══ Text segment ══

Writing deployable Python functions (Watson Machine Learning)

Learn how to write a Python function and then store it as an asset that you can use to deploy models.

For a list of general requirements for deployable functions refer to General requirements for deployable functions. For information on what happens during a function deployment, refer to Function deployment process

General requirements for deployable functions

To be deployed successfully, a function must meet these requirements:

  • The Python function file on import must have the score function object as part of its scope. Refer to Score function requirements
  • Scoring input payload must meet the requirements that are listed in Scoring input requirements
  • The output payload expected as output of score must include the schema of the score_response variable for status code 200. Note that the prediction parameter, with an array of JSON objects as its value, is mandatory in the score output.
  • When you use the Python client to save a Python function that contains a reference to an outer function, only the code in the scope of the outer function (including its nested functions) is saved. Therefore, the code outside the outer function's scope will not be saved and thus will not be available when you deploy the function.

Score function requirements

  • Two ways to add the score function object exist:
    • explicitly, by user
    • implicitly, by the method that is used to save the Python function as an asset in the Watson Machine Learning repository
  • The score function can accept a single JSON input parameter or two parameters: payload and bearer token.
  • The score function must return a JSON-serializable object (for example: dictionaries or lists).

Scoring input requirements

  • The scoring input payload must include an array with the name values, as shown in this example schema. The input_data parameter is mandatory in the payload. The input_data parameter can also include additional name-value pairs.

    {"input_data": [{
       "values": [["Hello world!"]]
                   }]
    }
    
  • The scoring input payload must be passed as an input parameter value for score. This way you can ensure that the value of the score input parameter is handled accordingly inside the score.

  • The scoring input payload must match the input requirements for the concerned Python function.

  • The scoring input payload must include an array that matches the Example input data schema.

Example input data schema

 {"input_data": [{
    "values": [["Hello, world!"]]
                }]
 }

Example Python code (payload and token)

#wml_python_function
def my_deployable_function():

    def score(payload, token):

        message_from_input_payload = payload.get("input_data")[0].get("values")[0][0]
        response_message = "Received message - {0}".format(message_from_input_payload)

        # Score using the pre-defined model
        score_response = {
            'predictions': [{'fields': ['Response_message_field'],
                             'values': [[response_message]]
                            }]
        }
        return score_response

    return score

score = my_deployable_function()

═══
══ Provided information ══

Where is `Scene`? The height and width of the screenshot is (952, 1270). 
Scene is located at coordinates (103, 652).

═══
══ Provided information ══

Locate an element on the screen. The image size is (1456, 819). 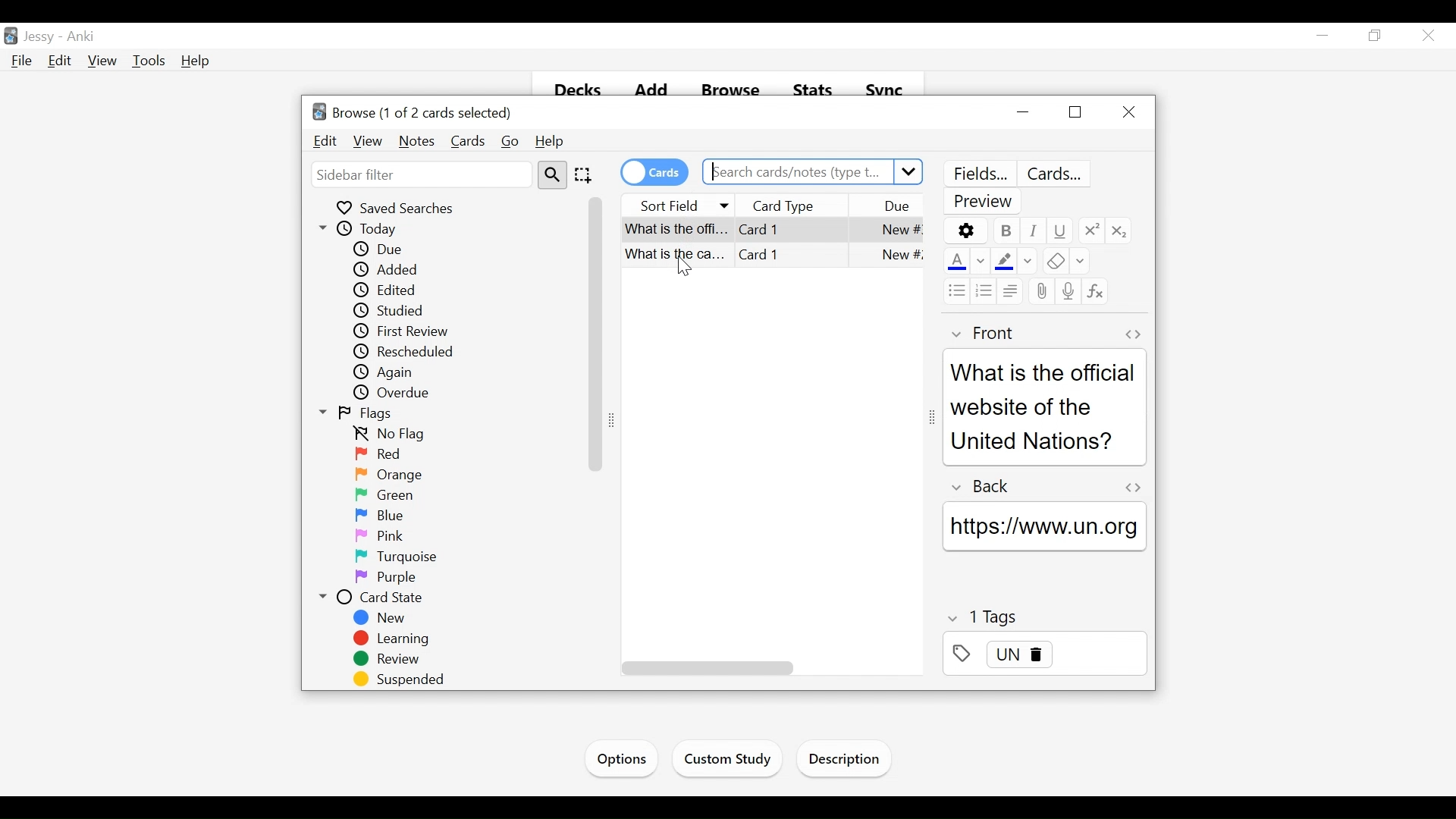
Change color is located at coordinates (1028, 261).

═══

Short task 1:
In the Watson Machine Learning page on deployable Python functions, list every section heading that comes after the title line.
Short task 2:
Edit the Watson Machine Learning page on deployable Python functions: reproduce the passage starting at "To be deployed" and ending at "the score output.", replacing "mandatory" with "required" each time it occurs.
Short task 3:
Proceed with the Watson Machine Learning page on deployable Python functions, picking up right after its last line.

Task response 1:
General requirements for deployable functions
Score function requirements
Scoring input requirements
Example input data schema
Example Python code (payload and token)

Task response 2:
To be deployed successfully, a function must meet these requirements:

  • The Python function file on import must have the score function object as part of its scope. Refer to Score function requirements
  • Scoring input payload must meet the requirements that are listed in Scoring input requirements
  • The output payload expected as output of score must include the schema of the score_response variable for status code 200. Note that the prediction parameter, with an array of JSON objects as its value, is required in the score output.

Task response 3:
Testing your Python function

Here's how you can test your Python function:

input_data = { "input_data": [{ "fields": [ "message" ],
                                "values": [[ "Hello, world!" ]]
                               }
                              ]
             }
function_result = score( input_data )
print( function_result )

It returns the message "Hello, world!".

Function deployment process

The Python code of your Function asset gets loaded as a Python module by the Watson Machine Learning engine by using an import statement. This means that the code will be executed exactly once (when the function is deployed or each time when the corresponding pod gets restarted). The score function that is defined by the Function asset is then called in every prediction request.

Handling deployable functions

Use one of these methods to create a deployable Python function:

Creating deployable functions through REST API

For REST APIs, because the Python function is uploaded directly through a file, the file must already contain the score function. Any one time import that needs to be done to be used later within the score function can be done within the global scope of the file. When this file is deployed as a Python function, the one-time imports available in the global scope get executed during the deployment and later simply reused with every prediction request.

Important:

The function archive must be a .gz file.

Sample score function file:

Score function.py
---------------------
def score(input_data):
    return {'predictions': [{'values': [['Just a test']]}]}

Sample score function with one time imports:

import subprocess
subprocess.check_output('pip install gensim --user', shell=True)
import gensim

def score(input_data):
    return {'predictions': [{'fields': ['gensim_version'], 'values': [[gensim.__version__]]}]}

Creating deployable functions through the Python client

To persist a Python function as an asset, the Python client uses the wml_client.repository.store_function method. You can persist a Python function in two ways:

Persisting a function through a file that contains the Python function

This method is the same as persisting the Python function file through REST APIs (score must be defined in the scope of the Python source file). For details, refer to Creating deployable functions through REST API.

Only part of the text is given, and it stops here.